To further diversify the indirubin scaffold, compounds 3a–c were reacted with 5-amino-1,3,4-thiadiazole-2-thiol in DMF using triethylamine as a base. Following the work-up and purification procedure described in Section 2.2.7, the target compounds 5a–c were obtained in good isolated yields of 82–88%. Their chemical structures were unambiguously confirmed using ¹H, ¹³C-NMR, HR-MS (ESI), and IR spectroscopy (Figure 7). In the ¹H NMR spectra of derivatives 5a–c, characteristic signals corresponding to the –NH₂ group were observed at approximately δ 7.29 ppm. In the IR spectra, two absorption bands were observed in the range of 3200–3400 cm^-1, which are diagnostic of N–H stretching vibrations of the amino group.

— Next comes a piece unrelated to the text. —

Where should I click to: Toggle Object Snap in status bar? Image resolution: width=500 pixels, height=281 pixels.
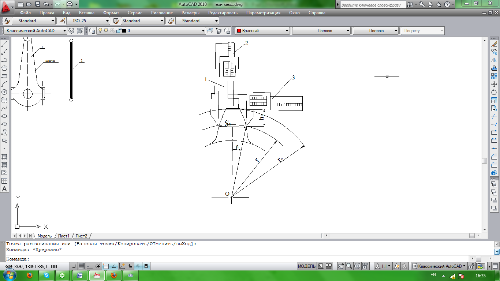(106, 266)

Figure 7. Part of the ¹H NMR (A) and IR (B) of compound 5c

Evaluation of cytotoxic activity

Compounds 1a and 5a–c were tested against HT29 colon cancer cell line by MTT method to evaluate their anticancer activity. 5-Fluorouracil (FLU) was used as positive control. The results have been presented in Table 2 and Figure 8.

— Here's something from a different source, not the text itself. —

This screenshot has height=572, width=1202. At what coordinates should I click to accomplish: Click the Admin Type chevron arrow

Figure 8. Dose-dependent responses of 1a and 5a–c towards HT29 cell proliferation

Compounds 1a and 5a did not exhibit significant cytotoxicity against HT29 cells (IC₅₀ > 10 µM). In contrast, compounds 5b and 5c, containing piperidine and morpholine moieties, respectively, demonstrated significant cytotoxicity against the HT29 colon cancer cell line with IC₅₀ values of 3.2 ± 0.1 and 6.2 ± 0.2 µM, respectively. Notably, the activities of these two compounds were superior to that of the positive control, 5-fluorouracil. These results suggest that modification of the indirubin structure is a potential approach that opens the possibility of developing new derivatives with promising pharmacological activity in the field of medicinal chemistry.

Conclusion

Indirubin 1a was synthesized from Strobilanthes cusia leaf extract and isatin in high yield and greater than 97% relative purity. Eight novel indirubin-3’-oximes were synthesized, including two brominated (3b, 3c), three azido-functionalized (4a–c), and three 2-amino-1,3,4-thiadiazole-containing derivatives (5a–c) in yields ranging from 75 to 88%. All structures were confirmed by ¹H-NMR, ¹³C-NMR, HR-MS (ESI) and IR spectroscopy. Indirubin derivatives,5b and 5c, exhibited high cytotoxicity against HT29 colon cancer cells, with IC₅₀ values of 3.2 µM and 6.2 µM, respectively. These results demonstrated that structural modification of the indirubin scaffold is a promising stratagy for developing new pharmacologically active compounds.

Acknowledgements: This work was funded by the project No. M-4.2 and the Ministry of Science and Higher Education of the Russian Federation (FFZZ-2025-0010) as part of work with the Joint Vietnam‒Russia Tropical Science and Technology Research Center (project M-4.2).

Data Availability Statement: The data supporting the findings of this study are available from the corresponding author upon reasonable request.

Author contributions: Nguyen Trong Dan designed the study; Pham Duy Nam, Vu Dinh Duy, Vu Duy Nhan, Vo Thi Hoai Thu, Hoang Quang Cuong, and Hoang Duc Quang carried out the experiments and prepared the bioactivity evaluation; Dmitri I. Fomenkov,  Alexey I. Ilovaisky, Yvan A. Yaremenko, Alexander O. Terent’ev, Nguyen Trong Dan, and Bui Thi Thu Trang analyzed the experimental data and wrote the manuscript.

Conflicts of interest statement: The authors declare no conflict of interest.

Statement on the use of Generative AI: The authors affirm that no generative AI tools were used to create or modify the scientific content of this manuscript. All analyses, interpretations, and conclusions are entirely the work of the authors.